-------- Testo da leggere --------
Cavallo in f3. Donna in c6. Quando la tattica e la strategia di gioco sembrano i passaggi di un algoritmo, allora i quadrati bianchi e neri possono aiutarci a entrare meglio nel mondo della matematica (e dell’informatica)? Non è un caso che alcuni campioni di scacchi fossero anche matematici, e viceversa. Intervistiamo il prof. Pietro Ferrara, docente di Informatica all’Università Ca’ Foscari di Venezia ed esperto scacchista.

Pietro Ferrara

MM: La matematica non è molto amata dai ragazzi: il gioco degli scacchi può aiutare nell’insegnamento/apprendimento della matematica  e dell’informatica? Se sì, attraverso quali meccanismi?

PF: Penso che per poter rispondere a questa domanda sia necessario affrontare almeno tre temi distinti. Innanzitutto, che matematica viene insegnata ai ragazzi? Spesso si tratta di una materia di cui si insegnano in maniera meccanica alcuni meccanismi (ad esempio, le tabelline) raramente affrontando la parte più concettuale e creativa che questa fantastica disciplina espone. È quindi più che comprensibile che questa matematica non sia amata dai ragazzi in generale.

L’Università Ca’ Foscari, sede centrale sul Canal Grande. Da unive.it

Ma quali sono gli aspetti che possono accomunare scacchi, matematica e informatica? Premesso che non ho conoscenze pedagogiche approfondite su questo argomento, personalmente ho sempre trovato queste tre discipline molto simili: in tutti e tre i casi si tratta di applicare delle regole fisse e rigide (il movimento dei pezzi, le definizioni formali, i costrutti che sono supportati da un computer o da un linguaggio di programmazione) che possono risolvere solo una minima parte di un problema, che in realtà è molto più complesso e ingestibile nell’immediato (vincere una partita, dimostrare un teorema, scrivere un programma che fornisca alcune funzionalità). Sviluppare una soluzione (quasi mai ottimale ma quanto più efficace possibile) in tale contesto richiede di sviluppare capacità molto specifiche e simili tra loro (su tutte un approccio basato sull’idea di divide et impera).
-------- Dati forniti --------
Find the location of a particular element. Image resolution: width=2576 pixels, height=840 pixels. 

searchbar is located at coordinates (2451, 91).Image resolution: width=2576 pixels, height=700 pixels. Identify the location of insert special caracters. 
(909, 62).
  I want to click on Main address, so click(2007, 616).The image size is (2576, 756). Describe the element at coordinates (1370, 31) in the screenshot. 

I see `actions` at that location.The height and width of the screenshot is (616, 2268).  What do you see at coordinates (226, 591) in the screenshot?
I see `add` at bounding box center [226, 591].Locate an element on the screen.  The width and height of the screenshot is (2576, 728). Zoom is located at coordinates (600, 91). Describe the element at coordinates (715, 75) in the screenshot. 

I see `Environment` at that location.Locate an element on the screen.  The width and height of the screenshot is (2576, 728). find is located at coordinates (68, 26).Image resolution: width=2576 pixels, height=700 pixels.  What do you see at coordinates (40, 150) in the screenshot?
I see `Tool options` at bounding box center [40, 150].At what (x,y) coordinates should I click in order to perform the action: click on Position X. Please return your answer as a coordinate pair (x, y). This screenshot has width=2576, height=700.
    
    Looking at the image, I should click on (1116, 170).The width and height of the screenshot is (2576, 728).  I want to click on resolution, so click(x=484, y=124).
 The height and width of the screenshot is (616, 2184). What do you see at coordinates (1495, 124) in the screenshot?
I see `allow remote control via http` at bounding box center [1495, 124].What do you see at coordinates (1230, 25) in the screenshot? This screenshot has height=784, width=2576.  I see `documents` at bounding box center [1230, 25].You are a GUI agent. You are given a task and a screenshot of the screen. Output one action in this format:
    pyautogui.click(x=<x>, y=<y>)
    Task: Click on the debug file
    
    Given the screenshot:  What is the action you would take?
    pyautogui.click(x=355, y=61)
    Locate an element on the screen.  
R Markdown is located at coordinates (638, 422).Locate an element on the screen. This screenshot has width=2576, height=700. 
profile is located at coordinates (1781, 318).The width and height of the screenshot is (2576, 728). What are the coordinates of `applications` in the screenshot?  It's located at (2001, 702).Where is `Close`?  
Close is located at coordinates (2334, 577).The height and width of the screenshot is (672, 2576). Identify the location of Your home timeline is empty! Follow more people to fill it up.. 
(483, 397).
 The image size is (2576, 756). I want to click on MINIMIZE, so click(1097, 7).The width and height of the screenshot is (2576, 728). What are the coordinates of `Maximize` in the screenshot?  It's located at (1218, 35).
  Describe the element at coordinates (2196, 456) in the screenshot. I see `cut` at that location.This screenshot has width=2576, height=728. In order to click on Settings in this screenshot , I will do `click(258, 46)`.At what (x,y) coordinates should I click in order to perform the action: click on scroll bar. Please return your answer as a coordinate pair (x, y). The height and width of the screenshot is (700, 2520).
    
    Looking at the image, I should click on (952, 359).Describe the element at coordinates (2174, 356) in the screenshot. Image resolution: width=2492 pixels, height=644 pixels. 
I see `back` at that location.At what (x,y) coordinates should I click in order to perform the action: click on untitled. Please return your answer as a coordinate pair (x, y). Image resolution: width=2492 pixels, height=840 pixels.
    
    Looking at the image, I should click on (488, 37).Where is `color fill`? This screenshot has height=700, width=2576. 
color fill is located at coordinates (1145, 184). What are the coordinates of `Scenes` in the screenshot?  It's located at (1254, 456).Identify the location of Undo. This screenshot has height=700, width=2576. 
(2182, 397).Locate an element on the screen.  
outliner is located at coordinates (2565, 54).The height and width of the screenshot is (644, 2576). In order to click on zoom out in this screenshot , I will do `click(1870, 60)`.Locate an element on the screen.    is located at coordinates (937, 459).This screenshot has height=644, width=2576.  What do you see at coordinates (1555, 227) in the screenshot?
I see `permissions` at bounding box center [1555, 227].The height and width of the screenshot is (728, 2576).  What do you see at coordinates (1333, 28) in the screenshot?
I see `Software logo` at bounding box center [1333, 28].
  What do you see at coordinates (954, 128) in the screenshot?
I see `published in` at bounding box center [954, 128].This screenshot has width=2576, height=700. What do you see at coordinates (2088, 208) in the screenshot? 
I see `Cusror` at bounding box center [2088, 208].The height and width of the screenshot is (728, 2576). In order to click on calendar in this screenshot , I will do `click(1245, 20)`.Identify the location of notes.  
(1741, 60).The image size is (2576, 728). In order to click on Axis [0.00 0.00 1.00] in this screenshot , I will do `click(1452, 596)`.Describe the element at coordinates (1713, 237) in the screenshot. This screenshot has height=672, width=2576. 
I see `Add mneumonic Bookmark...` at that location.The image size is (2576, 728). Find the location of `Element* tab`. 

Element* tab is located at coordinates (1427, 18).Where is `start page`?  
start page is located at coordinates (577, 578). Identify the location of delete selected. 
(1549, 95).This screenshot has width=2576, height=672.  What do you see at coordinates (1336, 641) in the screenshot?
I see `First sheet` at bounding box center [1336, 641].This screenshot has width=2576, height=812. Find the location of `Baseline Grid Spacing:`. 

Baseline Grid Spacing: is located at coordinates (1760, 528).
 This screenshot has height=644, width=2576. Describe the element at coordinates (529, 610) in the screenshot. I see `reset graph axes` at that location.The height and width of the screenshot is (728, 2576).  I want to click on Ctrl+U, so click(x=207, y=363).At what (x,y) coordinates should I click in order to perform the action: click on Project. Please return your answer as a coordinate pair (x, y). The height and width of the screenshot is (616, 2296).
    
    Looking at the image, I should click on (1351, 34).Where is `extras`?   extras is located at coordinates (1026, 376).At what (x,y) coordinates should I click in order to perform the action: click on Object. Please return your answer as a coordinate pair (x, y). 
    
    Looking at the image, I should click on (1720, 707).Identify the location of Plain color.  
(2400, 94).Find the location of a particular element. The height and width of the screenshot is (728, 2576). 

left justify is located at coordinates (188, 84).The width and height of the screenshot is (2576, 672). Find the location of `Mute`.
--------
### Cosa si chiede
(1) Nell'intervista su scacchi e matematica, in quale università insegna Pietro Ferrara?
(2) Continua l'intervista su scacchi e matematica a partire dalla sua ultima frase.

### Risposte
(1) All'Università Ca' Foscari di Venezia.

(2)
Ad esempio, per valutare la prossima mossa da fare in una partita spesso consideriamo svariate possibilità ed eseguiamo quella che sembra più promettente per raggiungere lo scopo, ovvero la vittoria. Chiaramente non siamo sicuri del risultato finale, ma semplifichiamo il problema iniziale con un problema che possiamo affrontare e cerchiamo la soluzione che ci sembra, in quel momento, ottimale. Lo stesso accade quando cerchiamo di risolvere un’equazione: applichiamo una serie di regole per trasformare l’equazione iniziale in una equivalente in modo da avvicinarci il più possibile alla soluzione finale. E se ci pensiamo bene cosa fa un programmatore quando sviluppa un sito Internet o un’applicazione per il cellulare? Spezzetta il problema iniziale in tante piccole parti che possono essere risolte utilizzando gli strumenti a disposizione, e poi implementa le singole parti una ad una.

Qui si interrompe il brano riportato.